Related Reading: 8 Things That Ruin Relationships You Don’t Even Realize

8. Fear of being alone
One of the reasons behind why couples in a codependent marriage let themselves go so much and endure unacceptable behavior is their fear of being left alone or rejected by their spouse. Your life has become so intertwined with that of your partner that you simply no longer know how to exist and operate as an individual.

stop being codependent
When you say “I would die without you”, you mean it
When you say “I would die without you”, there’s a good chance you mean it literally. The fear of being alone can be so debilitating. So, you settle for an unhealthy and toxic relationship and give your all to make it work.

Ending a codependent marriage does not mean ending the marriage, but avoiding codependent schemes. To do this, Gopa recommends learning to accept yourself and love loneliness. Build a support system so you don’t feel emotionally dependent on your dysfunctional spouse.

9. Anxiety runs rampant in a codependent marriage
You have seen so many ups and downs and upheavals in your relationship that anxiety has become second nature. When things are going well between you and your partner, you fear it’s too good to be true. You can never really enjoy a happy moment. At the back of your mind, you are bracing yourself for a storm to sweep your life and destroy your happiness in its wave.
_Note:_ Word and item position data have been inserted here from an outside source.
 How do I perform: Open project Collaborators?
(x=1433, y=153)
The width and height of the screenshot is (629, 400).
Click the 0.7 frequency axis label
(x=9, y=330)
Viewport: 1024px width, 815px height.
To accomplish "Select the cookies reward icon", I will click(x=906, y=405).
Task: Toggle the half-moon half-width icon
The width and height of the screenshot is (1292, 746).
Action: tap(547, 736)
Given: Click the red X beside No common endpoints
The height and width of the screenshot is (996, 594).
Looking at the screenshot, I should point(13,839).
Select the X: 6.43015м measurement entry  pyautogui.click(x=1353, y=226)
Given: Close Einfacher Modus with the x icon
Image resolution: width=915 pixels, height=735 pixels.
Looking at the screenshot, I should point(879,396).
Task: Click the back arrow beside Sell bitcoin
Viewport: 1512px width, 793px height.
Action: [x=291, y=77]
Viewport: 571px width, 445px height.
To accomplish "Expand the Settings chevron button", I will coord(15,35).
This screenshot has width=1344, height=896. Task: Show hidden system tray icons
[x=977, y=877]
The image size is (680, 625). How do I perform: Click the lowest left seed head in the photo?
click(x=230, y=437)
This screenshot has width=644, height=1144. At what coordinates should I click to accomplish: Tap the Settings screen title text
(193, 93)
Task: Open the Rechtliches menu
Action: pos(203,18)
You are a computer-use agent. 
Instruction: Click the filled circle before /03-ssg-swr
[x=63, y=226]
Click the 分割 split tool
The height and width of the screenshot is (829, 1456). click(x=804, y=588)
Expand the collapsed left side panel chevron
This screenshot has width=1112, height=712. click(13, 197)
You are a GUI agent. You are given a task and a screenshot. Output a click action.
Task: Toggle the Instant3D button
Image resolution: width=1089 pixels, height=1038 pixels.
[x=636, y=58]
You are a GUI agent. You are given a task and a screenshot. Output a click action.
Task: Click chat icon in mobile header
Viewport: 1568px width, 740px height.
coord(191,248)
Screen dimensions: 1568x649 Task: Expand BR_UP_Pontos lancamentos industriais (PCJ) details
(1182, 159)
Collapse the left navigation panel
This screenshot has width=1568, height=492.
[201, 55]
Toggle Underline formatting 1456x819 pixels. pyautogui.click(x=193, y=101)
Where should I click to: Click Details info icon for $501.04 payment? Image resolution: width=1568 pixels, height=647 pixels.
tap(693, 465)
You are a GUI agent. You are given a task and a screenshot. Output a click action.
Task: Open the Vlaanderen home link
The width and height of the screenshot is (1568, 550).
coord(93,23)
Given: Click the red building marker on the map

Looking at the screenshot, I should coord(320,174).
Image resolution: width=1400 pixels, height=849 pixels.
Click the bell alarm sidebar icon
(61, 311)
You know that if your partner is kind, responsible, or overly affectionate, it’s a sign of some trouble coming up.

Gopa states, “To overcome codependent marital problems, you need to develop various coping strategies, enter therapy, be open to new experiences, and take it one day at a time. It is best to find a support group. Al- Anon for family members can be particularly helpful in coping with guilt and stress and in learning to stop being a facilitator. ”

10. The trap of guilt
If you are in a codependent marriage, you know that something is wrong with your relationship. The anxiety, the constant worry, the shame about your partner’s actions are all too pervasive to ignore. Even so, you can’t convince yourself to walk away and start over.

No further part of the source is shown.